» Aim of the task: Write the entries out again. Every character must match.

**** Dataset content

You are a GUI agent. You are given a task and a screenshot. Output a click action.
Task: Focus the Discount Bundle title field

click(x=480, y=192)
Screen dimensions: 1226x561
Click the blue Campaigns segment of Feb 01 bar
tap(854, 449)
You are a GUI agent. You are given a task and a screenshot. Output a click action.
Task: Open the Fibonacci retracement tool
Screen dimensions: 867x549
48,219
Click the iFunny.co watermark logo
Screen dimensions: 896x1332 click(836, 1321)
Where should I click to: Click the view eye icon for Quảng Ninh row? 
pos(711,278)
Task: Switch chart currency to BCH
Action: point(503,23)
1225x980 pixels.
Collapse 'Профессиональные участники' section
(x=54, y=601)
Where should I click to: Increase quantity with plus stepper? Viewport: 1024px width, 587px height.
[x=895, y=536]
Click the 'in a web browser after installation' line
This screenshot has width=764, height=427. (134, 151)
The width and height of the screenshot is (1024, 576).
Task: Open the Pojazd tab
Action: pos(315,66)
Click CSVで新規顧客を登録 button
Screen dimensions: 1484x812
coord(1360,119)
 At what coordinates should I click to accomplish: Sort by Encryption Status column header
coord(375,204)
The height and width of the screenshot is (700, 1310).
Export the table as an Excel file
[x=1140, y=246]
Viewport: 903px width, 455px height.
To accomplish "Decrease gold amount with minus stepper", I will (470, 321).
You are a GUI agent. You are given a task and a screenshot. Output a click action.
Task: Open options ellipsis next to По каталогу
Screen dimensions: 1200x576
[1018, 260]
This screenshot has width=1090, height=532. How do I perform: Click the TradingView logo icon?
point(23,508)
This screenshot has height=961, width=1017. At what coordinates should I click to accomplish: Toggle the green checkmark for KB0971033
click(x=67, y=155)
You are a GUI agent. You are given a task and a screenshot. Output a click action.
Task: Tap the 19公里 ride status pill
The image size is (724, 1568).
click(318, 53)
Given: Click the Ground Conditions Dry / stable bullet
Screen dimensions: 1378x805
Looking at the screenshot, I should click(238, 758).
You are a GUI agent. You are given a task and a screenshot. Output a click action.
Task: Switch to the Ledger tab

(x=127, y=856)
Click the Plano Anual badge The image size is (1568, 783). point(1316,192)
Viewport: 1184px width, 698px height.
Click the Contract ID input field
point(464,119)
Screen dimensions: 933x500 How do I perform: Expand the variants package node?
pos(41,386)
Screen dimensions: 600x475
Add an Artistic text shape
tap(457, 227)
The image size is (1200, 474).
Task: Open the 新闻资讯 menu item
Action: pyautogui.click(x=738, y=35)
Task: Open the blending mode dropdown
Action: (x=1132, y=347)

********

» Your solution:
You are a GUI agent. You are given a task and a screenshot. Output a click action.
Task: Focus the Discount Bundle title field

click(x=480, y=192)
Screen dimensions: 1226x561
Click the blue Campaigns segment of Feb 01 bar
tap(854, 449)
You are a GUI agent. You are given a task and a screenshot. Output a click action.
Task: Open the Fibonacci retracement tool
Screen dimensions: 867x549
48,219
Click the iFunny.co watermark logo
Screen dimensions: 896x1332 click(836, 1321)
Where should I click to: Click the view eye icon for Quảng Ninh row? 
pos(711,278)
Task: Switch chart currency to BCH
Action: point(503,23)
1225x980 pixels.
Collapse 'Профессиональные участники' section
(x=54, y=601)
Where should I click to: Increase quantity with plus stepper? Viewport: 1024px width, 587px height.
[x=895, y=536]
Click the 'in a web browser after installation' line
This screenshot has width=764, height=427. (134, 151)
The width and height of the screenshot is (1024, 576).
Task: Open the Pojazd tab
Action: pos(315,66)
Click CSVで新規顧客を登録 button
Screen dimensions: 1484x812
coord(1360,119)
 At what coordinates should I click to accomplish: Sort by Encryption Status column header
coord(375,204)
The height and width of the screenshot is (700, 1310).
Export the table as an Excel file
[x=1140, y=246]
Viewport: 903px width, 455px height.
To accomplish "Decrease gold amount with minus stepper", I will (470, 321).
You are a GUI agent. You are given a task and a screenshot. Output a click action.
Task: Open options ellipsis next to По каталогу
Screen dimensions: 1200x576
[1018, 260]
This screenshot has width=1090, height=532. How do I perform: Click the TradingView logo icon?
point(23,508)
This screenshot has height=961, width=1017. At what coordinates should I click to accomplish: Toggle the green checkmark for KB0971033
click(x=67, y=155)
You are a GUI agent. You are given a task and a screenshot. Output a click action.
Task: Tap the 19公里 ride status pill
The image size is (724, 1568).
click(318, 53)
Given: Click the Ground Conditions Dry / stable bullet
Screen dimensions: 1378x805
Looking at the screenshot, I should click(238, 758).
You are a GUI agent. You are given a task and a screenshot. Output a click action.
Task: Switch to the Ledger tab

(x=127, y=856)
Click the Plano Anual badge The image size is (1568, 783). point(1316,192)
Viewport: 1184px width, 698px height.
Click the Contract ID input field
point(464,119)
Screen dimensions: 933x500 How do I perform: Expand the variants package node?
pos(41,386)
Screen dimensions: 600x475
Add an Artistic text shape
tap(457, 227)
The image size is (1200, 474).
Task: Open the 新闻资讯 menu item
Action: pyautogui.click(x=738, y=35)
Task: Open the blending mode dropdown
Action: (x=1132, y=347)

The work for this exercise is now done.